[Infra]보안 데이터 분석을 위한 Moloch
업데이트:
보안 데이터 분석을 위한 Moloch
Moloch란?
Moloch는 오픈소스 기반의 대규모 ipv4캡쳐(pcap)도구이다. Moloch 자체가 IDS를 대체하는 것은 아니지만 그런 솔루션들과 함께 빠른 엑세스를 제공하며, 표준 PCAP 포맷으로 모든 네트워크 트래픽을 저장하고 인덱싱하고 네트워크 패킷 캡쳐 파일을 수집하고, 빅 데이터세트를 검색하는 방식으로 조사 담당자를 지원한다. 다른 시스템들과 같이 쉽게 구축 가능하며, SW성능으로 10G이상 규모의 트래픽도 핸들링 가능함. PCAP 저장은 센서의 디스크에 저장이 되며 메타데이터 정보는 엘라스틱서치와 연동하여 사용 가능함.
와이어샤크(wireshark)와 유사하지만 네트워크 보안에 초점이 맞춰져 있는 Moloch은 단순한 웹 인터페이스에서 풀 패킷 캡쳐 정보를 보여줌.

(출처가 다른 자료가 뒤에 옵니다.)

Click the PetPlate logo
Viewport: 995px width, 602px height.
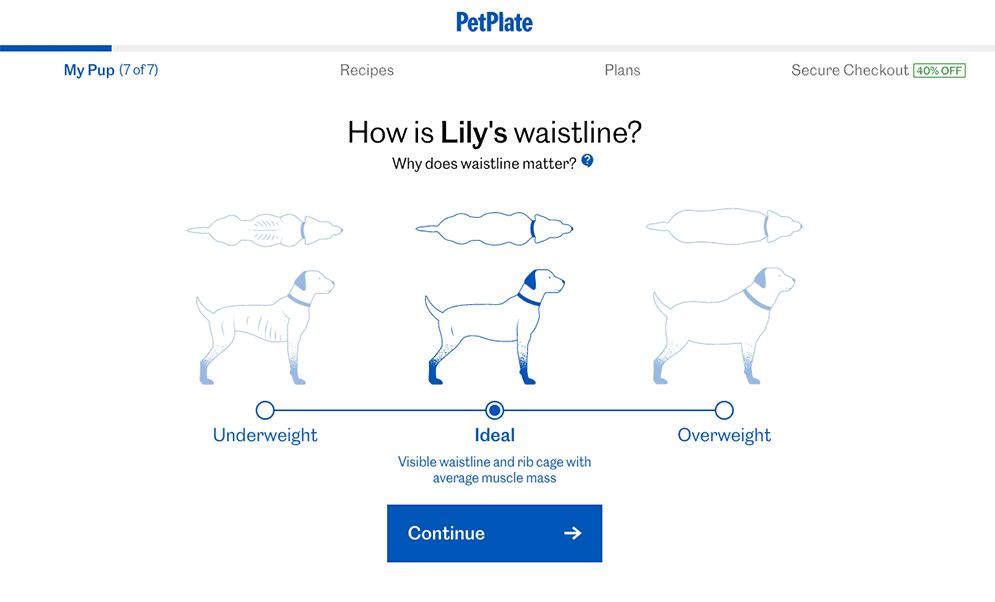coord(494,23)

대규모로 사용할 수 있다는 것이 특징. 엘라스틱서치(Elasticsearch)에 기반을 둔 자체 데이터베이스 및 인덱싱 시스템을 사용함.
와이어샤크 같은 도구에 필터 및 디스플레이 기능이 더 많기는 하지만, Moloch는 보안 관련 데이터에 집중된 방식을 보여주기 때문에
조사 담당자에게 더 유용한 역할을 한다.